» ENTRIES PROVIDED
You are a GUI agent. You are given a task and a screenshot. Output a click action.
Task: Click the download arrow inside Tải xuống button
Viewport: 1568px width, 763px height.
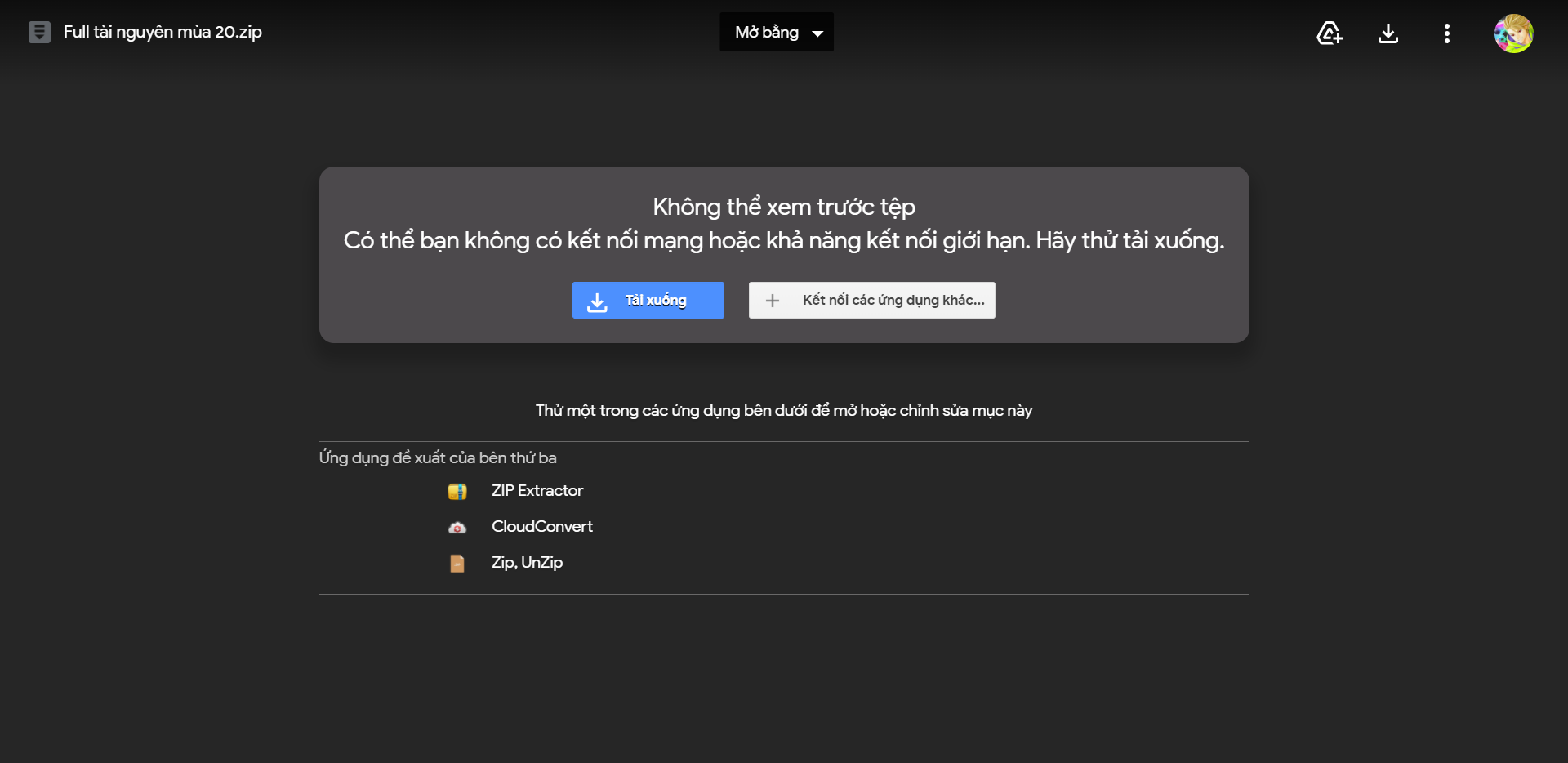597,301
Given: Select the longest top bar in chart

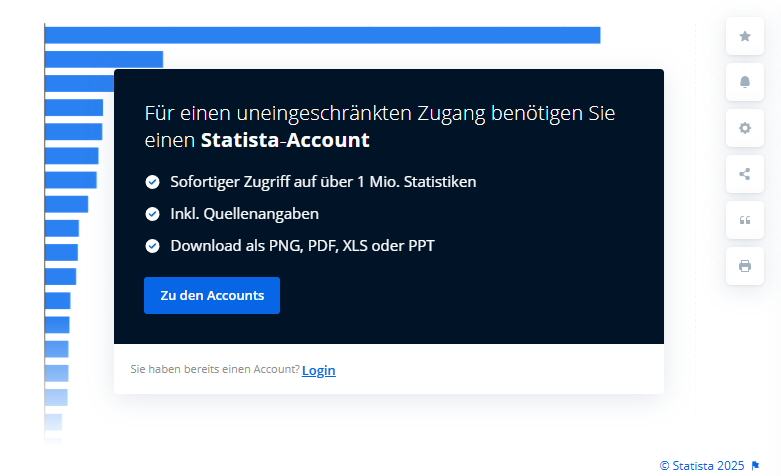Looking at the screenshot, I should [322, 35].
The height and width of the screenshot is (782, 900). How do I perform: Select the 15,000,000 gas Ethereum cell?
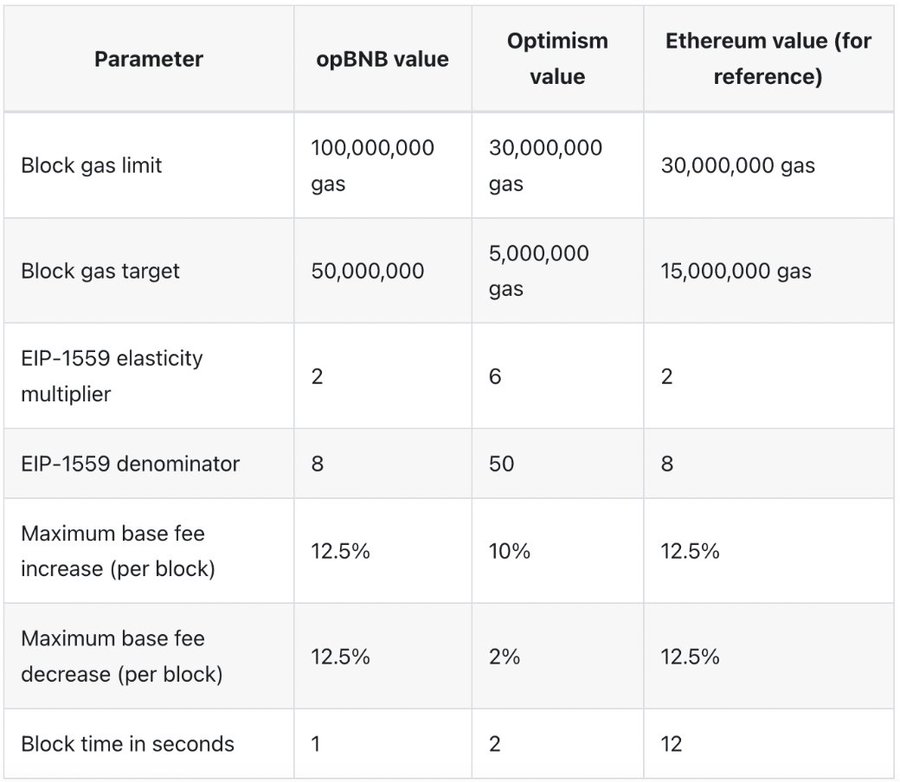[x=736, y=271]
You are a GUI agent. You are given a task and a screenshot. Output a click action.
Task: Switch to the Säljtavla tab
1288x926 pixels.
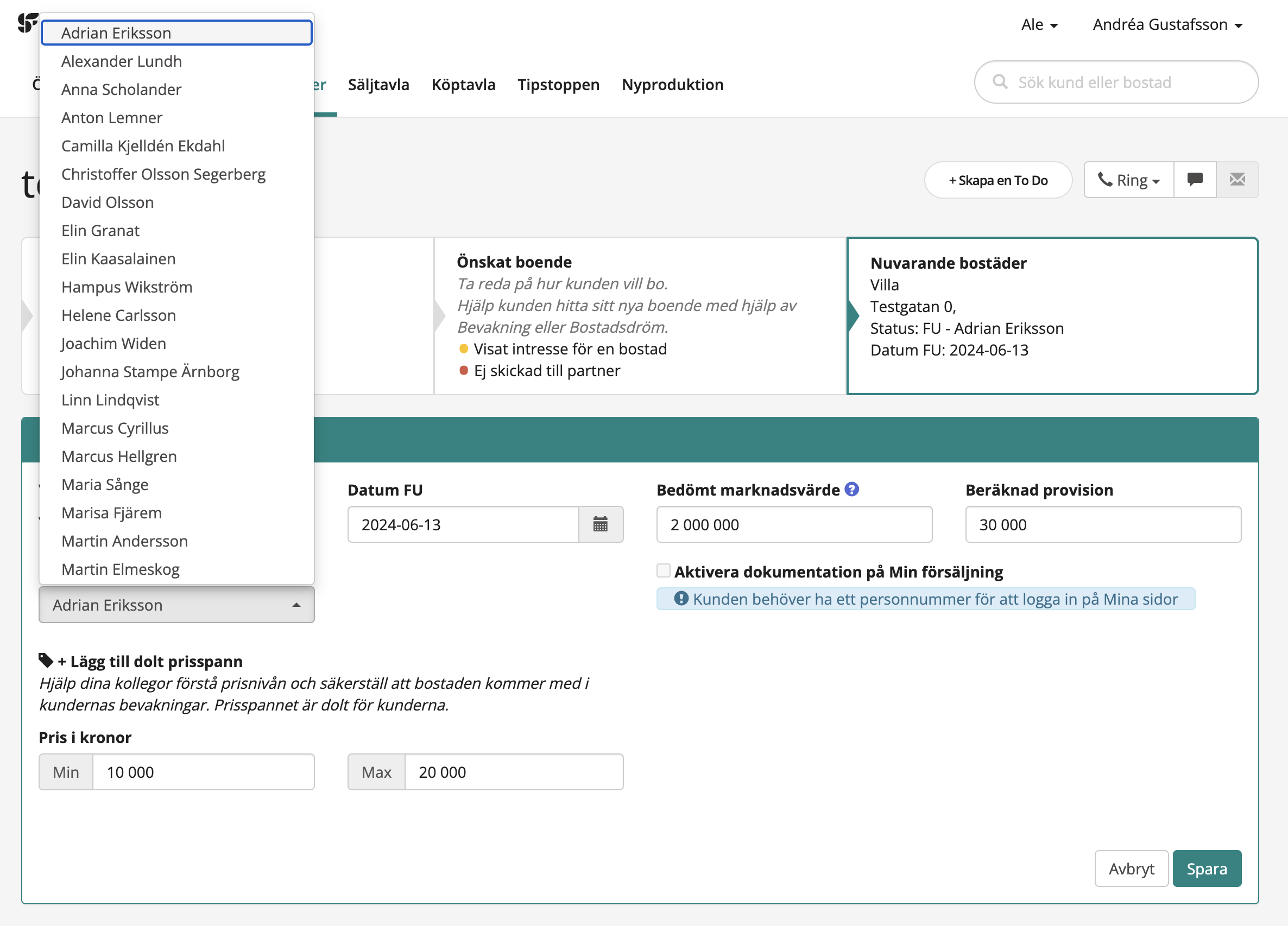(x=378, y=85)
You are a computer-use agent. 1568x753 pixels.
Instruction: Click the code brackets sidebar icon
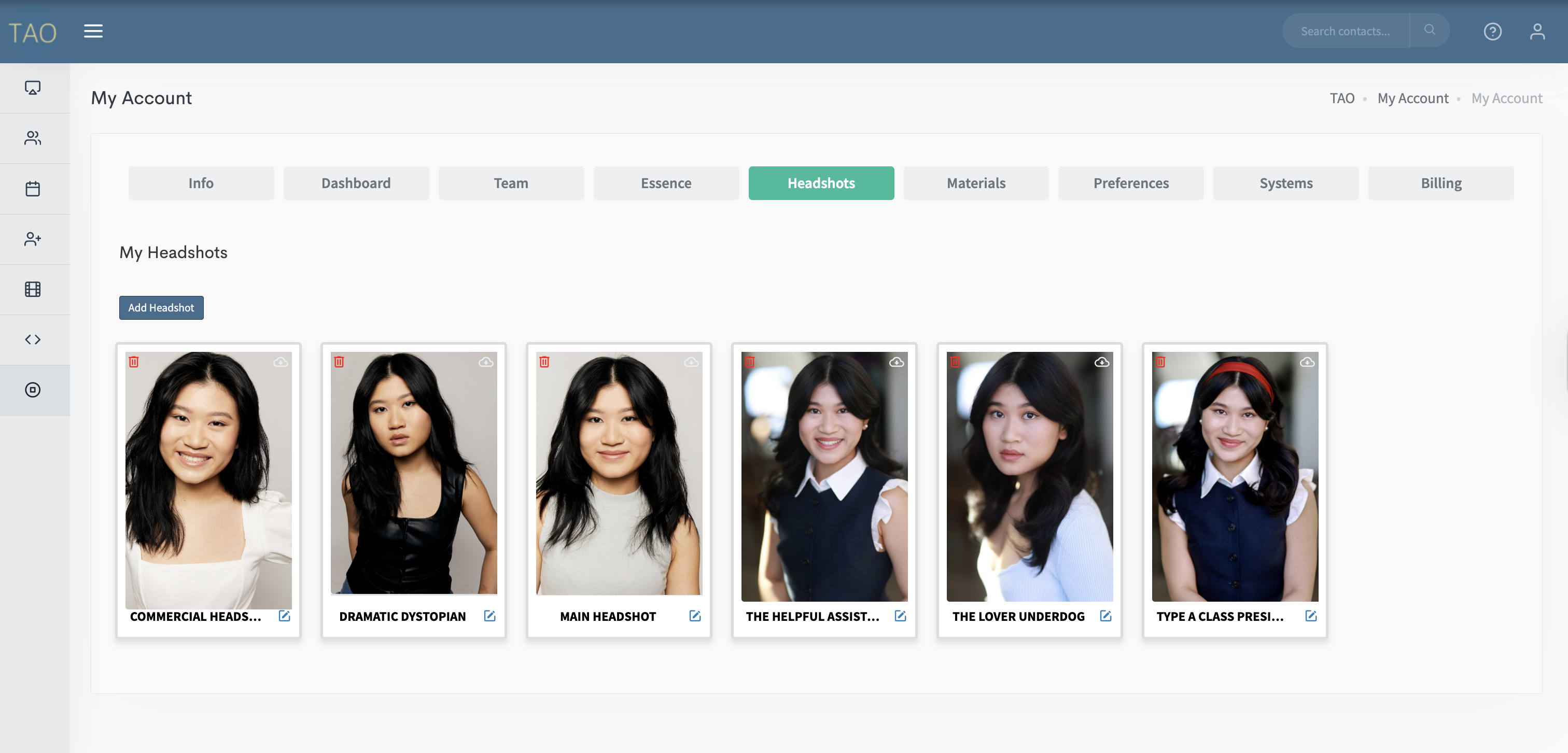(33, 339)
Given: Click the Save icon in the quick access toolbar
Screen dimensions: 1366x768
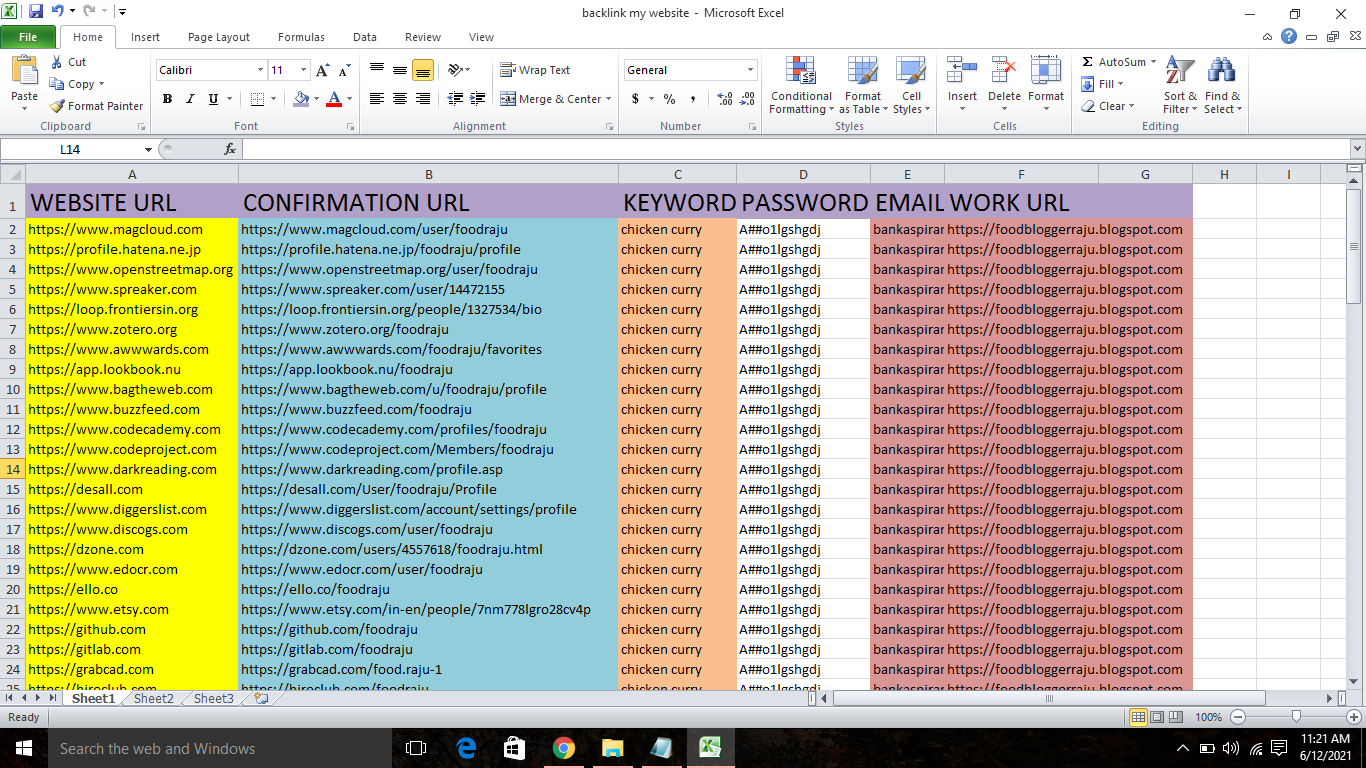Looking at the screenshot, I should (36, 12).
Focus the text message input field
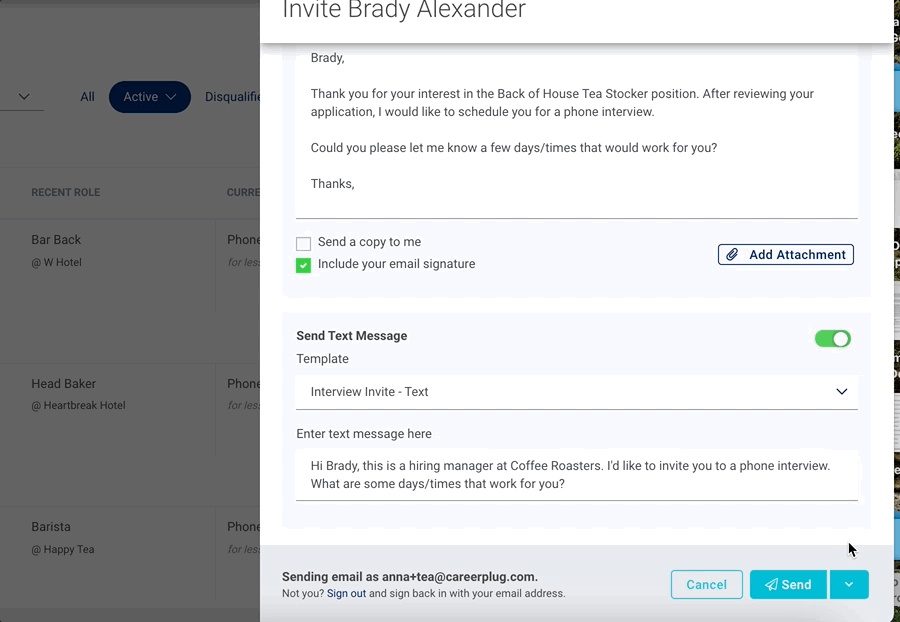Image resolution: width=900 pixels, height=622 pixels. coord(576,475)
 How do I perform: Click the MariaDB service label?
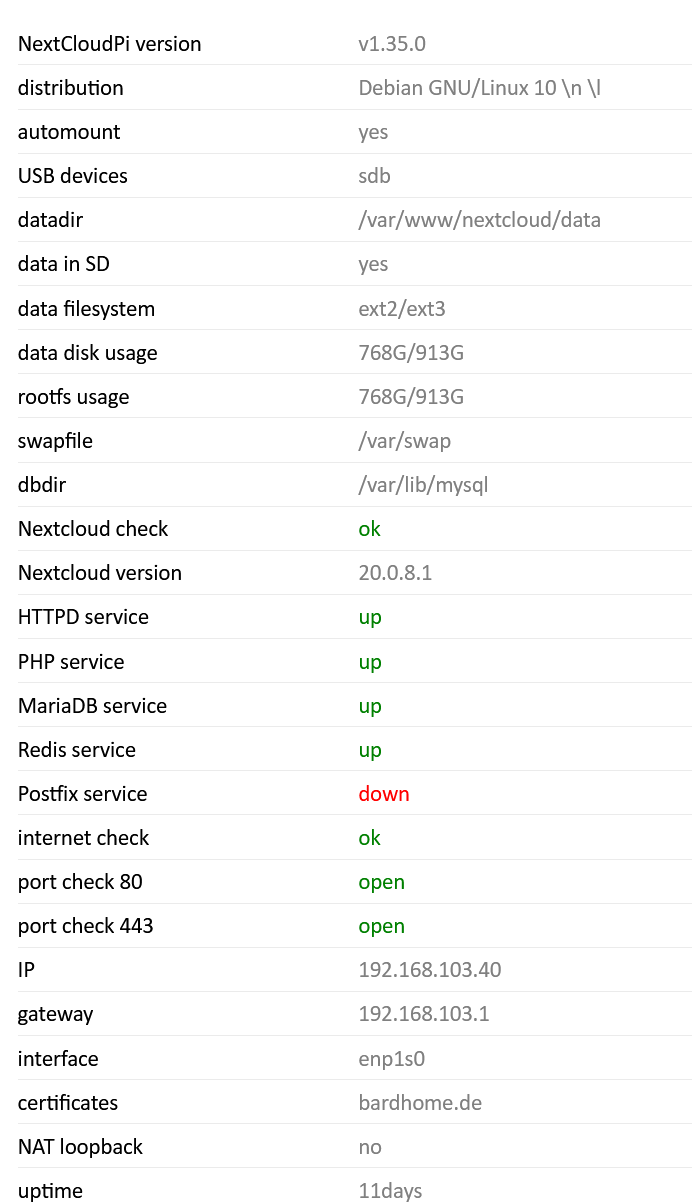pos(92,706)
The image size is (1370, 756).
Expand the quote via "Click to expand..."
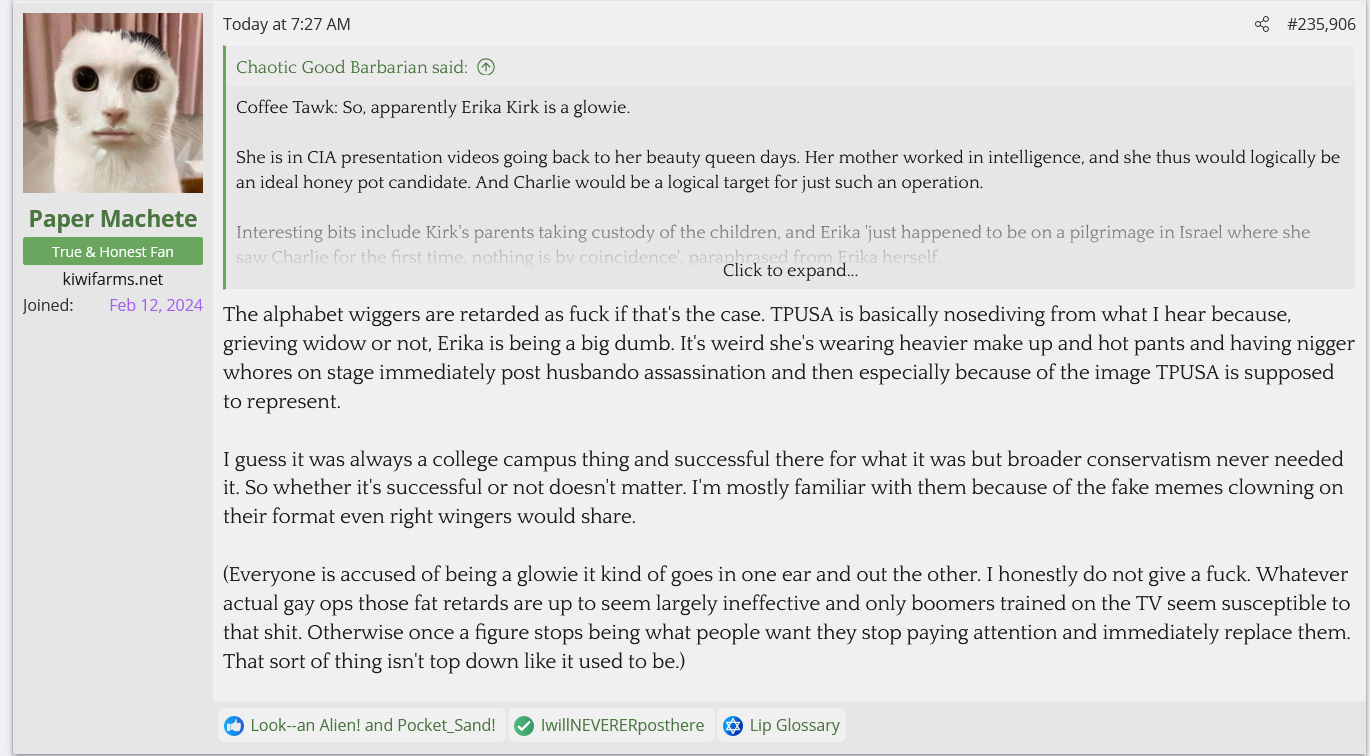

» TASK PROMPT
Rewrite the entries above as a numbered list, one line per item, with blank lines left out. Leave the pictures out of the list.

» THE REPLY
1. You are a GUI agent. You are given a task and a screenshot. Output a click action.
2. Task: Click the download arrow inside Tải xuống button
3. Viewport: 1568px width, 763px height.
4. 597,301
5. Given: Select the longest top bar in chart
6. Looking at the screenshot, I should [322, 35].
7. The height and width of the screenshot is (782, 900). How do I perform: Select the 15,000,000 gas Ethereum cell?
8. [x=736, y=271]
9. You are a GUI agent. You are given a task and a screenshot. Output a click action.
10. Task: Switch to the Säljtavla tab
11. 1288x926 pixels.
12. (x=378, y=85)
13. You are a computer-use agent. 1568x753 pixels.
14. Instruction: Click the code brackets sidebar icon
15. (33, 339)
16. Given: Click the Save icon in the quick access toolbar
17. Screen dimensions: 1366x768
18. Looking at the screenshot, I should (36, 12).
19. Focus the text message input field
20. Image resolution: width=900 pixels, height=622 pixels. coord(576,475)
21.  How do I perform: Click the MariaDB service label?
22. pos(92,706)
23. The image size is (1370, 756).
24. Expand the quote via "Click to expand..."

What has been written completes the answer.